- _Task goal_:
Every record must come back unchanged, apart from the pictures, which are dropped.
=== Begin Enclosure ===
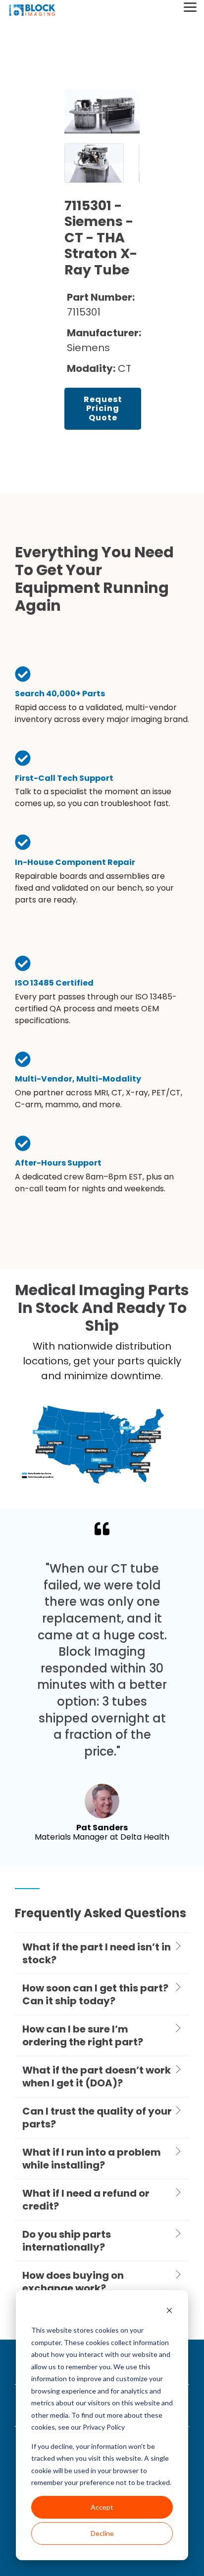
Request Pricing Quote (103, 408)
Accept (102, 2507)
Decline (102, 2533)
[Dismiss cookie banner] (169, 2311)
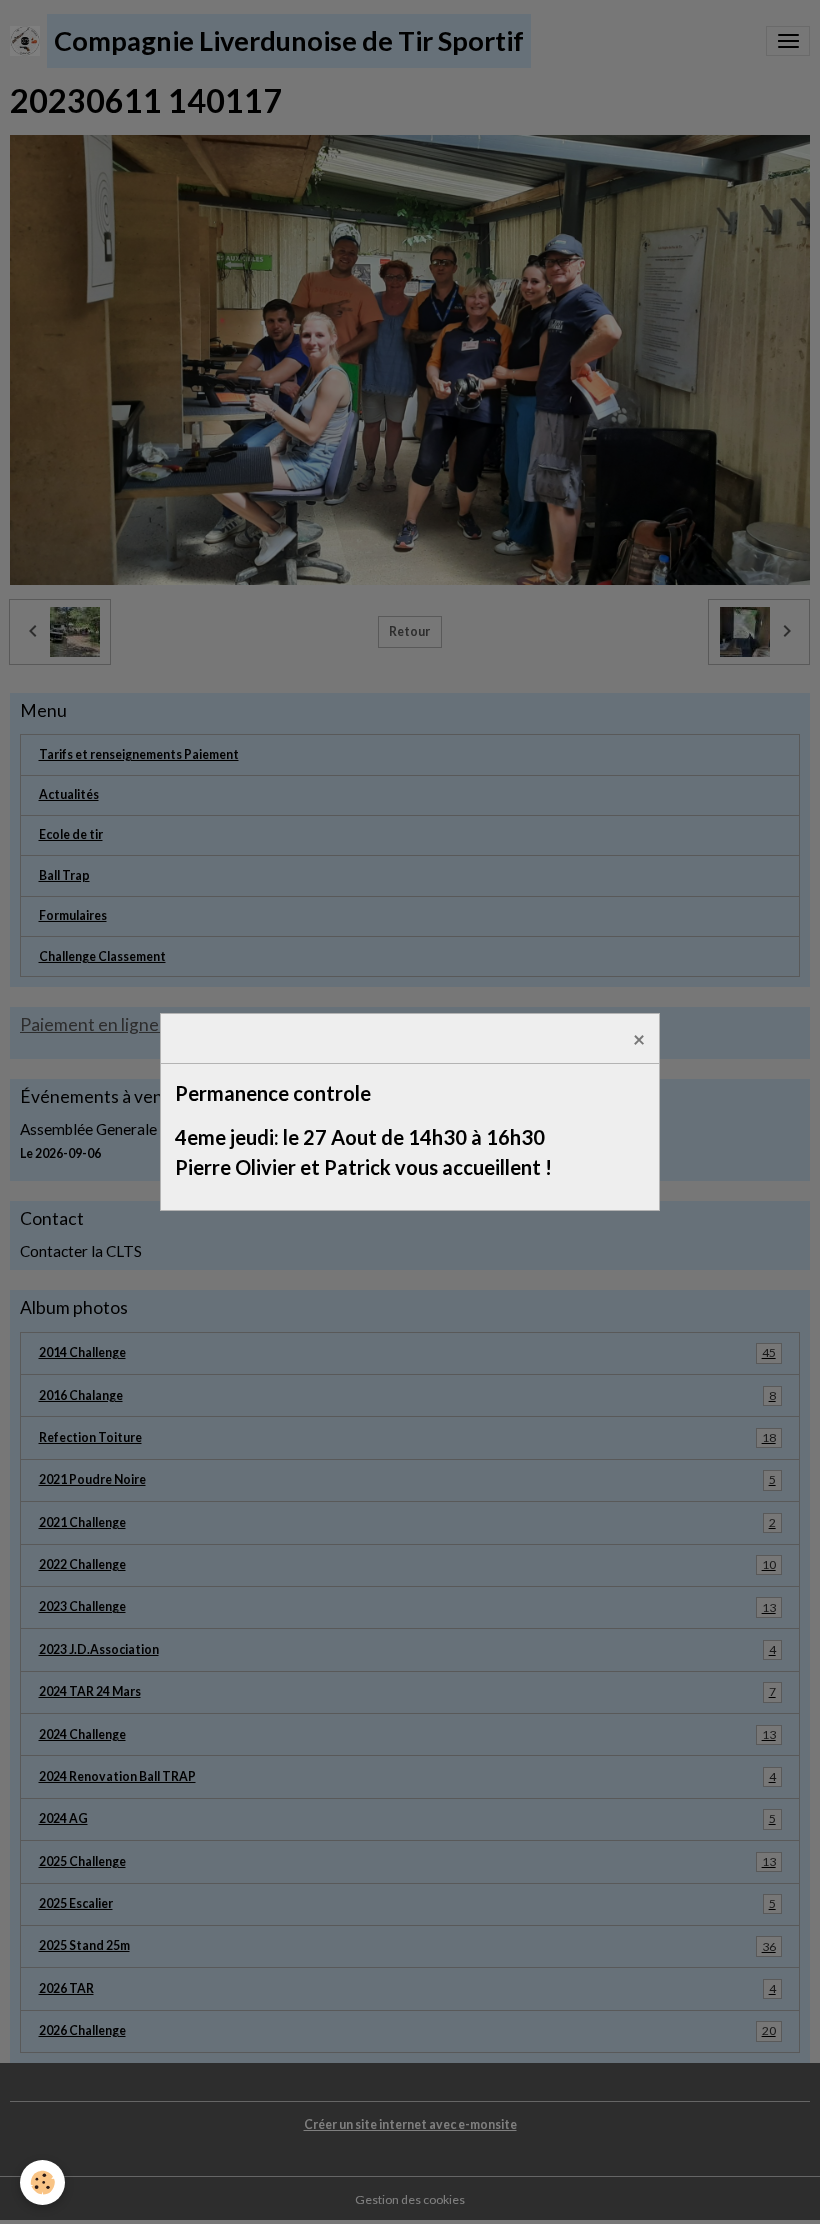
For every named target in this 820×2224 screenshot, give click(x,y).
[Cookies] (42, 2182)
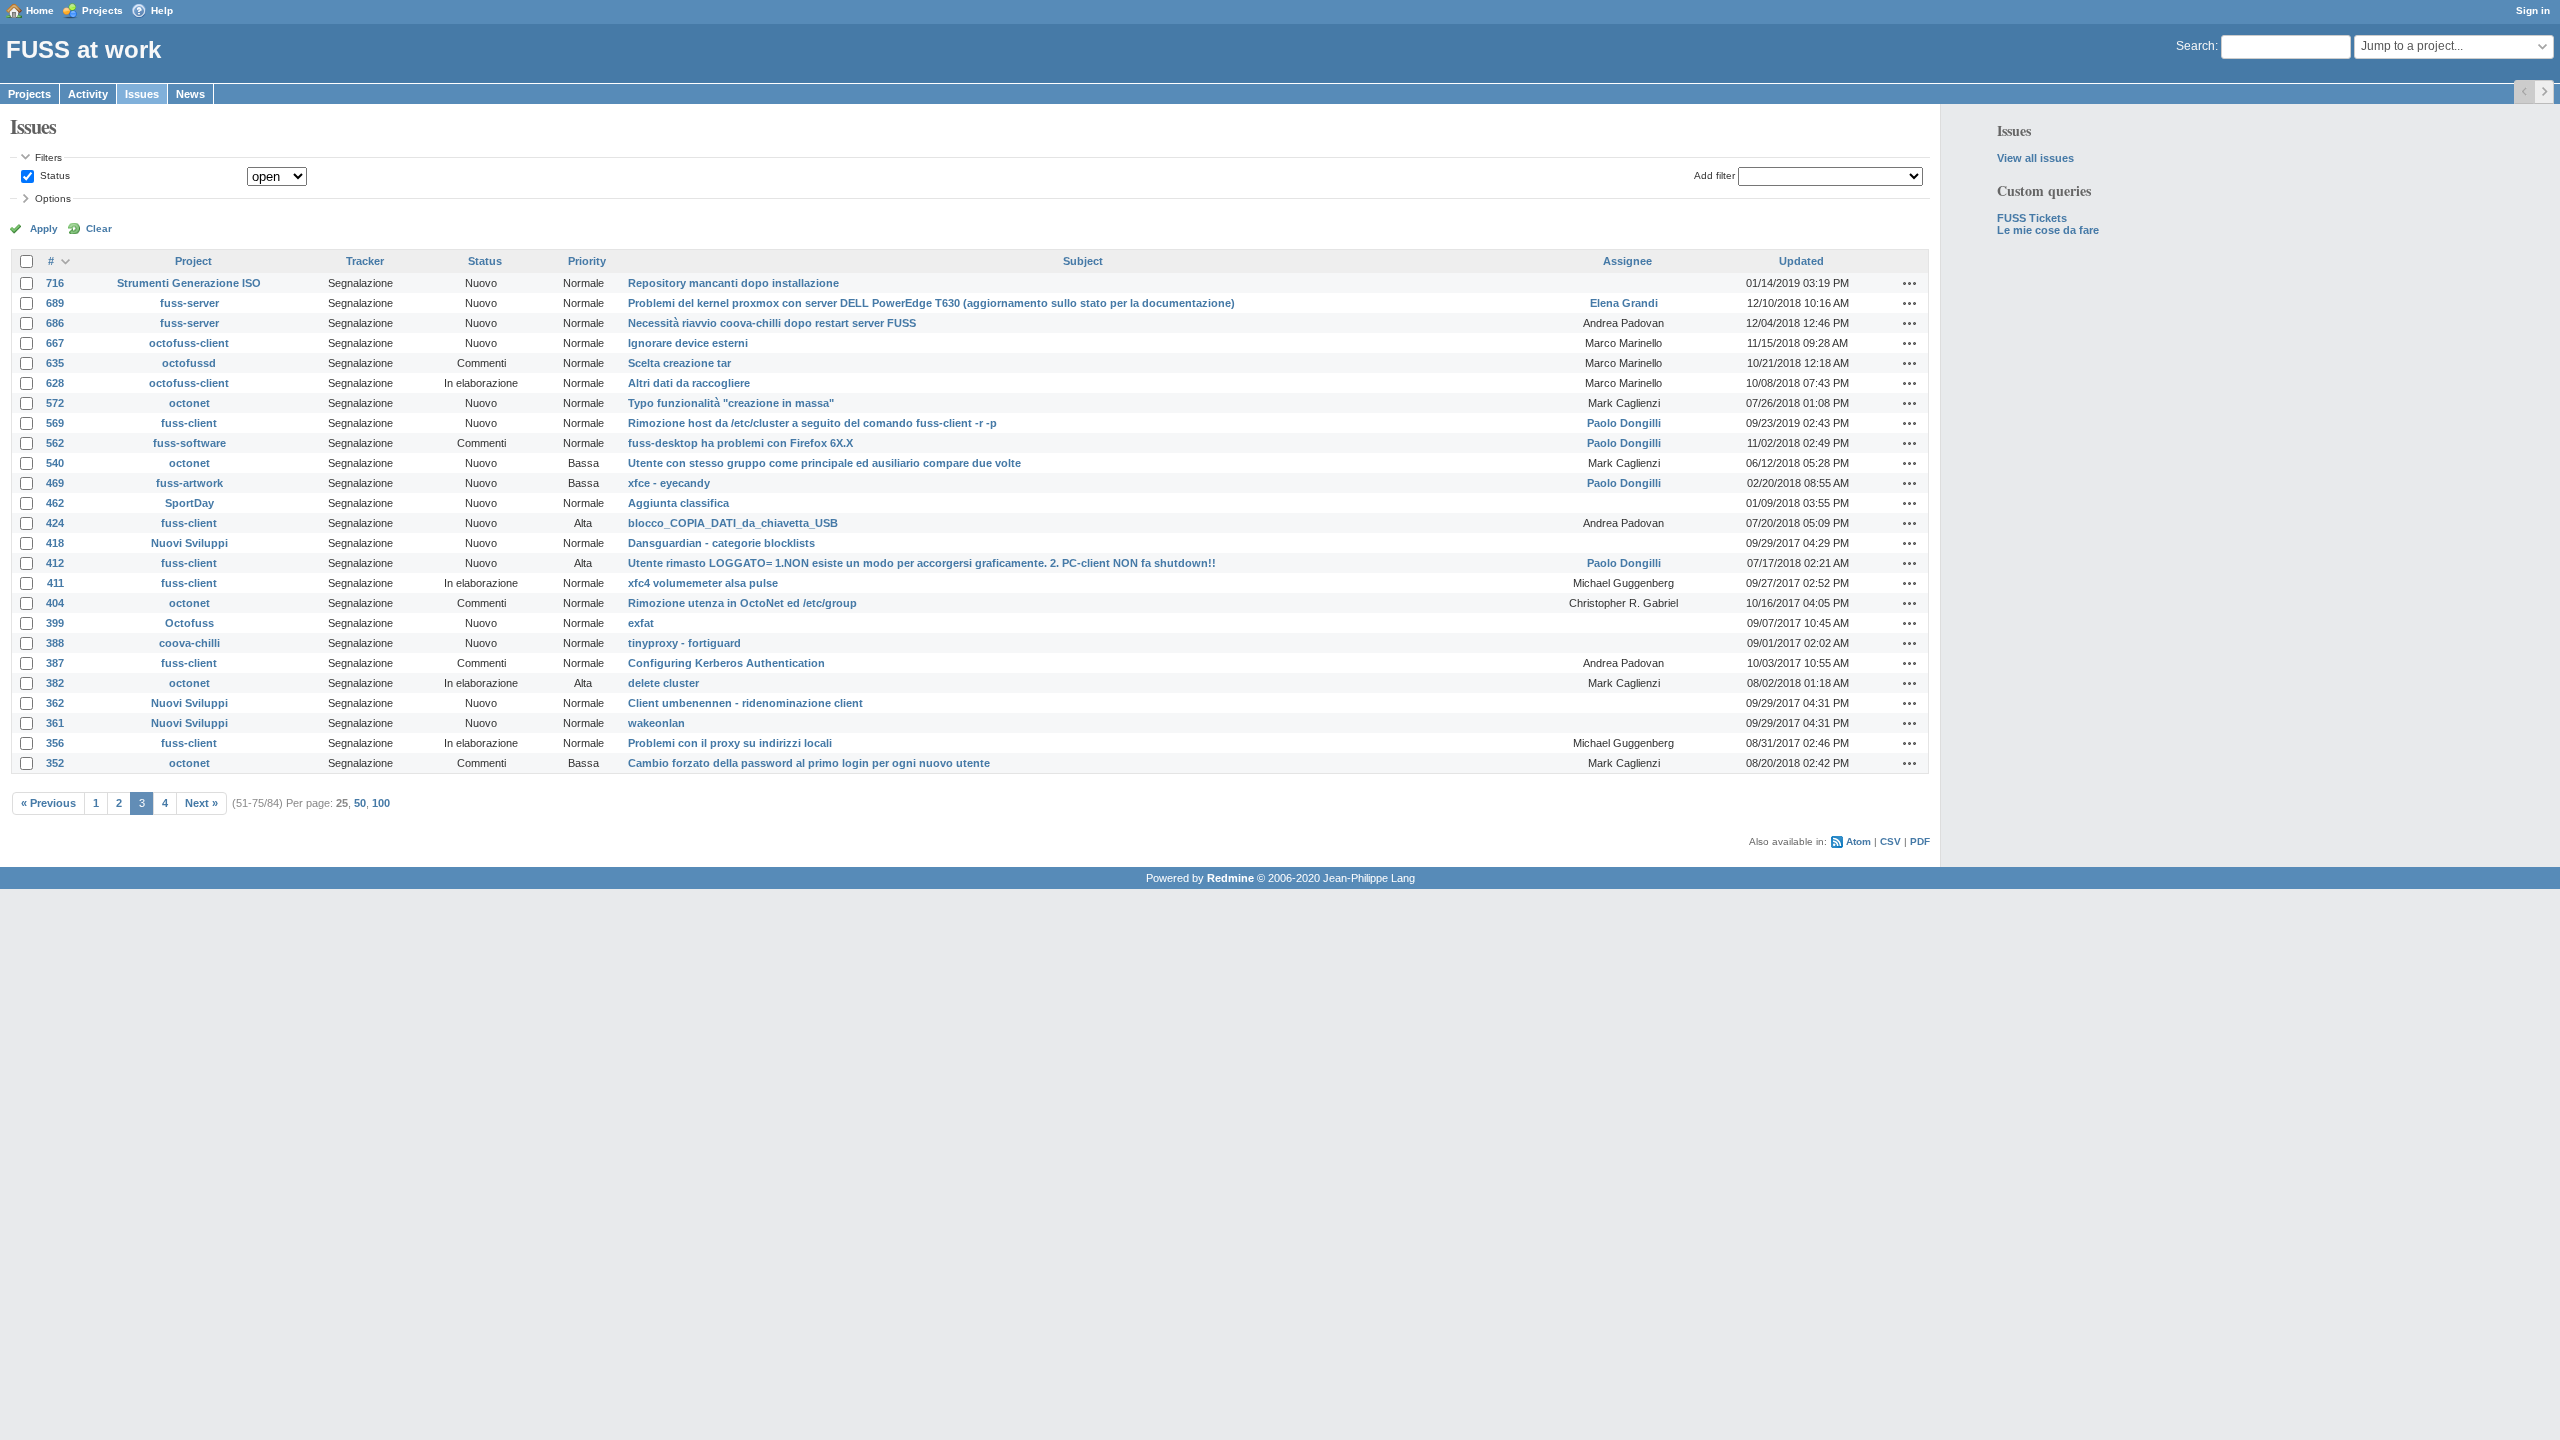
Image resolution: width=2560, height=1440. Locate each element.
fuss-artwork (189, 483)
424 (55, 523)
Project (193, 261)
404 (55, 603)
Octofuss (189, 623)
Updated (1801, 261)
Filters (48, 157)
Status (53, 175)
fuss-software (189, 443)
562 (55, 443)
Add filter (1714, 175)
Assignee (1627, 261)
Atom (1858, 841)
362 (55, 703)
=== End Enclosure ===
- _Task answer_:
Request Pricing Quote (103, 408)
Accept (102, 2507)
Decline (102, 2533)
[Dismiss cookie banner] (169, 2311)
For every named target in this 820×2224 screenshot, give click(x,y).
[Cookies] (42, 2182)
Image resolution: width=2560, height=1440. Locate each element.
fuss-artwork (189, 483)
424 (55, 523)
Project (193, 261)
404 (55, 603)
Octofuss (189, 623)
Updated (1801, 261)
Filters (48, 157)
Status (53, 175)
fuss-software (189, 443)
562 (55, 443)
Add filter (1714, 175)
Assignee (1627, 261)
Atom (1858, 841)
362 (55, 703)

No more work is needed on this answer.